| Requirement |
Take the material below and extract the lines from the one with "1 (37, 1009)" through the one with "placówkę (66, 1930)", word for word, without pictures.

| Exercise inputs |

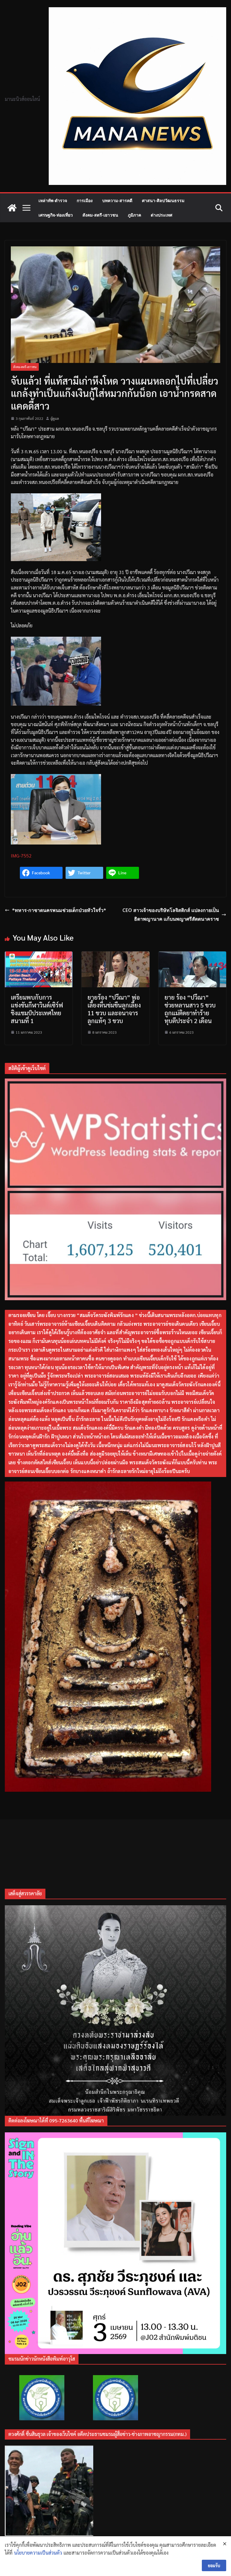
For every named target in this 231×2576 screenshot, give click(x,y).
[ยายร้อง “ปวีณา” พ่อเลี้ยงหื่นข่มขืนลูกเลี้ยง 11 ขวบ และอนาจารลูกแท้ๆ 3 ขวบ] (115, 955)
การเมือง (85, 200)
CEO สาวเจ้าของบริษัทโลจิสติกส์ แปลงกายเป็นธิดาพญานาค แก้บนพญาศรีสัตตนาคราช (170, 914)
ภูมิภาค (134, 215)
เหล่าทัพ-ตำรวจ (52, 200)
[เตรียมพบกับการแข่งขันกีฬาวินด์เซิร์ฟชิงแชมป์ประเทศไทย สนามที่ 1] (38, 955)
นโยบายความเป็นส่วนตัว (38, 2552)
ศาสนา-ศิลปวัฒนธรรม (163, 200)
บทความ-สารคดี (117, 200)
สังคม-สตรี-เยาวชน (100, 215)
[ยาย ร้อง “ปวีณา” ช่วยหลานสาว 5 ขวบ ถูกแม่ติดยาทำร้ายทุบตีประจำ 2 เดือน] (192, 955)
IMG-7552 (21, 855)
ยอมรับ (214, 2565)
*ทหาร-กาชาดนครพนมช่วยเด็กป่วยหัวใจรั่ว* (59, 910)
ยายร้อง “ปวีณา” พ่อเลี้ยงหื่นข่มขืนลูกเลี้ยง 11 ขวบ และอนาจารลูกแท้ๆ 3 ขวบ (114, 1009)
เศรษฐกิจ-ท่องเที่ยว (55, 215)
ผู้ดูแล (55, 418)
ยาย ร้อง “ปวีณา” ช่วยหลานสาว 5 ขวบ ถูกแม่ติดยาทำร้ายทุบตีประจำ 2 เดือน (190, 1009)
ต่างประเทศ (161, 215)
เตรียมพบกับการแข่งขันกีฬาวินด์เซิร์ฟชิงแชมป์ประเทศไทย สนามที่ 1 (37, 1009)
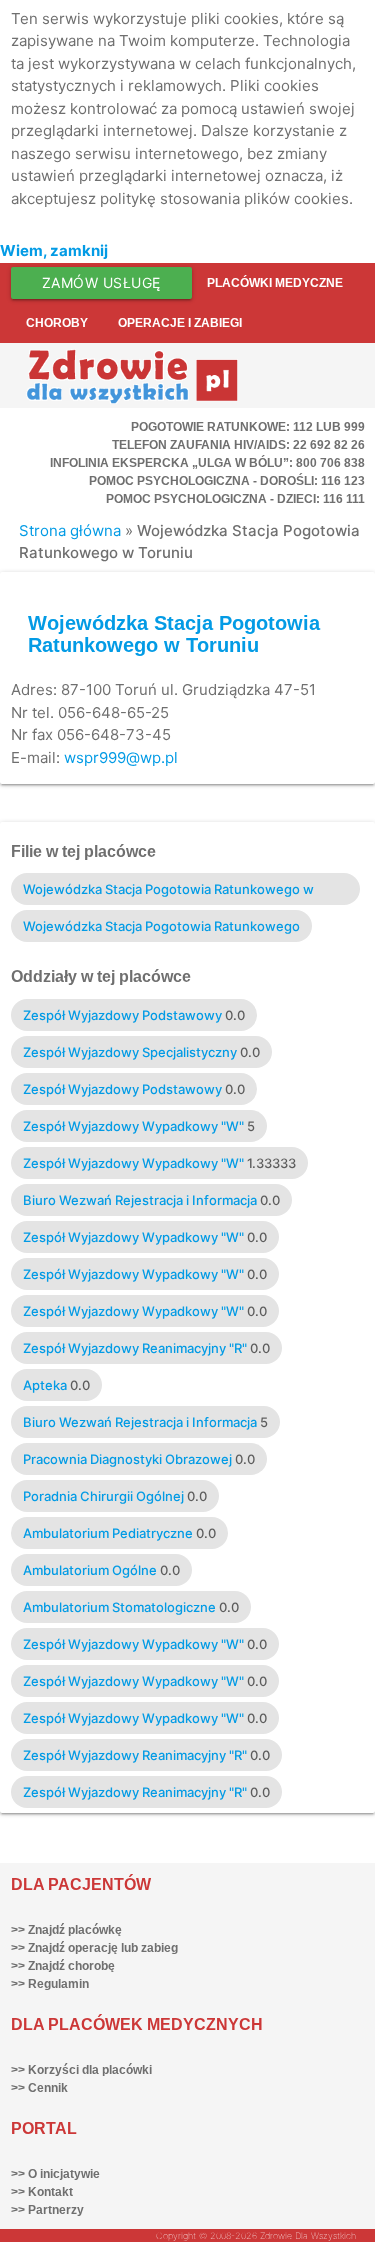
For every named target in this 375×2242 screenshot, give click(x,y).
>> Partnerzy (47, 2210)
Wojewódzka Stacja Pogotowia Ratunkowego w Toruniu (174, 634)
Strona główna (70, 530)
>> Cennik (39, 2088)
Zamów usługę (101, 282)
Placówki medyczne (275, 283)
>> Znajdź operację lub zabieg (94, 1948)
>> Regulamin (50, 1984)
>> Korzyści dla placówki (81, 2070)
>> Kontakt (42, 2192)
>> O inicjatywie (55, 2174)
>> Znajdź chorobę (63, 1966)
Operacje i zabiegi (180, 323)
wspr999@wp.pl (121, 757)
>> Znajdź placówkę (66, 1930)
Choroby (57, 323)
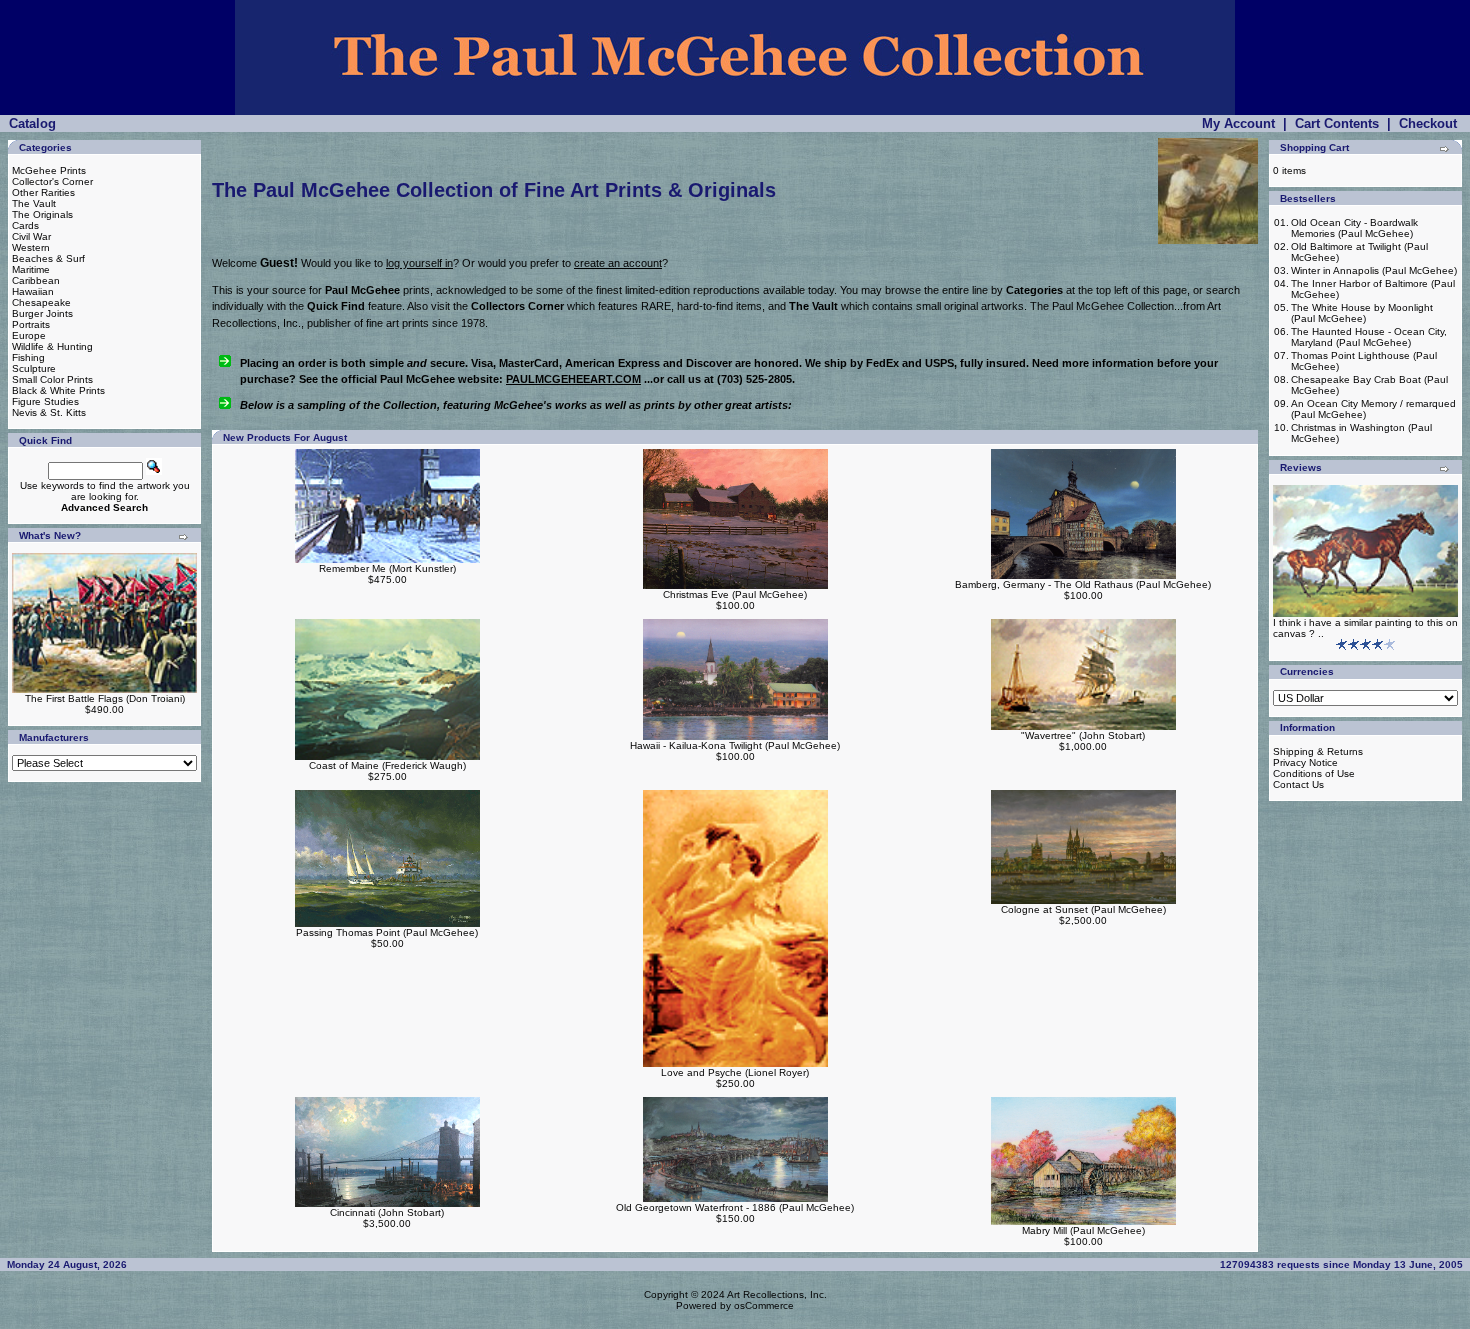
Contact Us (1298, 784)
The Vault (34, 203)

| Solution |
เตรียมพบกับการแข่งขันกีฬาวินด์เซิร์ฟชิงแชมป์ประเทศไทย สนามที่ 1 (37, 1009)
For every named target in this 375×2242 screenshot, give click(x,y).
>> Partnerzy (47, 2210)
Wojewódzka Stacja Pogotowia Ratunkowego w Toruniu (174, 634)
Strona główna (70, 530)
>> Cennik (39, 2088)
Zamów usługę (101, 282)
Placówki medyczne (275, 283)
>> Znajdź operację lub zabieg (94, 1948)
>> Regulamin (50, 1984)
>> Korzyści dla placówki (81, 2070)
>> Kontakt (42, 2192)
>> O inicjatywie (55, 2174)
>> Znajdź chorobę (63, 1966)
Operacje i zabiegi (180, 323)
wspr999@wp.pl (121, 757)
>> Znajdź placówkę (66, 1930)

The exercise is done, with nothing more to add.